Since governments at local, state and federal levels continue to be the targets of cyberattacks, the likelihood of compromise is a real, said the CISO, who assumed his position last year just three days before the city was hit with a massive distributed denial of service (DDoS) attack. And the results of a breach could be devastating, potentially costing the city $100 million, he added.
To prove just how damaging a breach could be, Lambo and his team showed how one could impact four out of the mayor's five stated priorities. For example, a breach can reduce productivity or damage the city's reputation, hampering, respectively, the operational efficiency and economic growth priorities set by the mayor. The increased costs could affect the city's financial stability, another mayoral goal and identify theft could compromise public safety.
The mayor established a governance board that includes, among others, the city's CIO, CTO, director of enterprise risk management, finance risk management manager and assistant police chief, and when Lambo joined the ranks, Reed charged him with leading it. That board has been instrumental in advising AIM on needs, challenges and feasibility of security plans. And it urged him to obtain a critical success factor, vocal buy in from the top, by having the mayor make a video that emphasized the need for a culture of security and urged adherence to policies and procedures.

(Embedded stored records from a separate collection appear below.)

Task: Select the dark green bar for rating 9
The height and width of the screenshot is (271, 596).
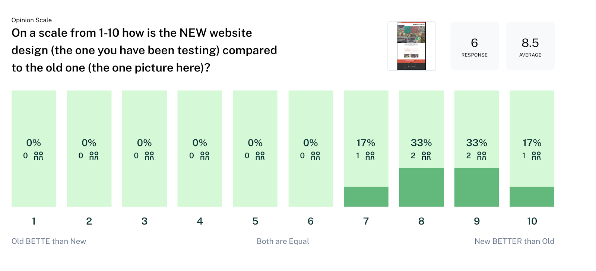Action: coord(477,187)
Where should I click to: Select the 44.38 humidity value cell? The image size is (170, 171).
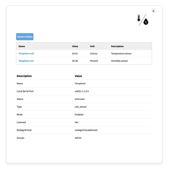tap(75, 61)
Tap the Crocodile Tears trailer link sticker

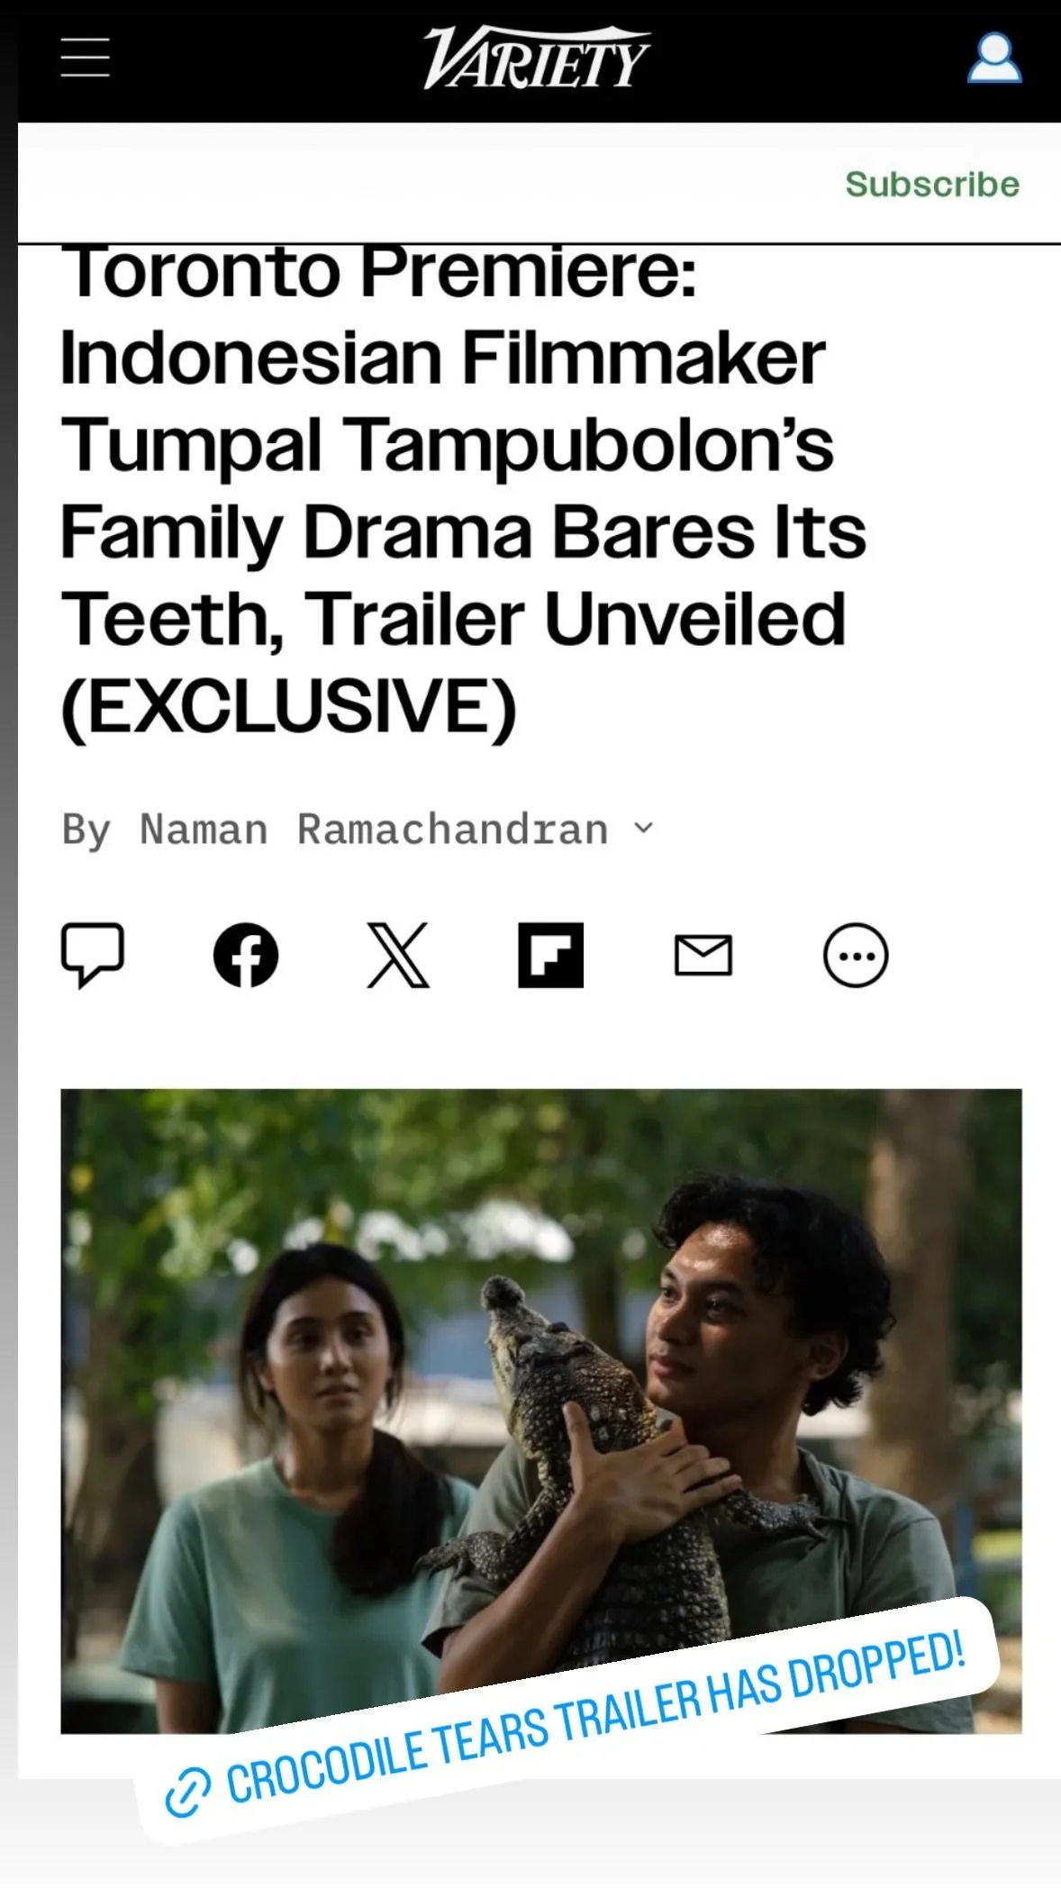567,1720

While Atlanta strives to achieve the gold standard for excellence -- ISO 27001 Certification plus CMM I Level 3 -- Lambo hastened to point out that security hinges on more than just compliance. "The Titanic was compliant, it met safety requirements," he said. "They just forgot to do a risk assessment to see the affects of hitting an iceberg."
The CISO's team has put considerable effort into risk analysis. "We've Identified critical assets and done risk assessment against them," said Lambo. The city has prioritized items in its general fund based on that risk assessment. Next, it will tackle watershed services and finally Atlanta's sprawling Hartsfield International and Jackson airports.
Risk prioritization should be done at least once a year, though Lambo said once a quarter would be better and every month ideal.
"Now we're data centric," said Lambo, noting that the easiest way to "eat an elephant" is by the slice. The next elephant served up for the team? "Critical infrastructure," he said. "It's a big area of focus next year."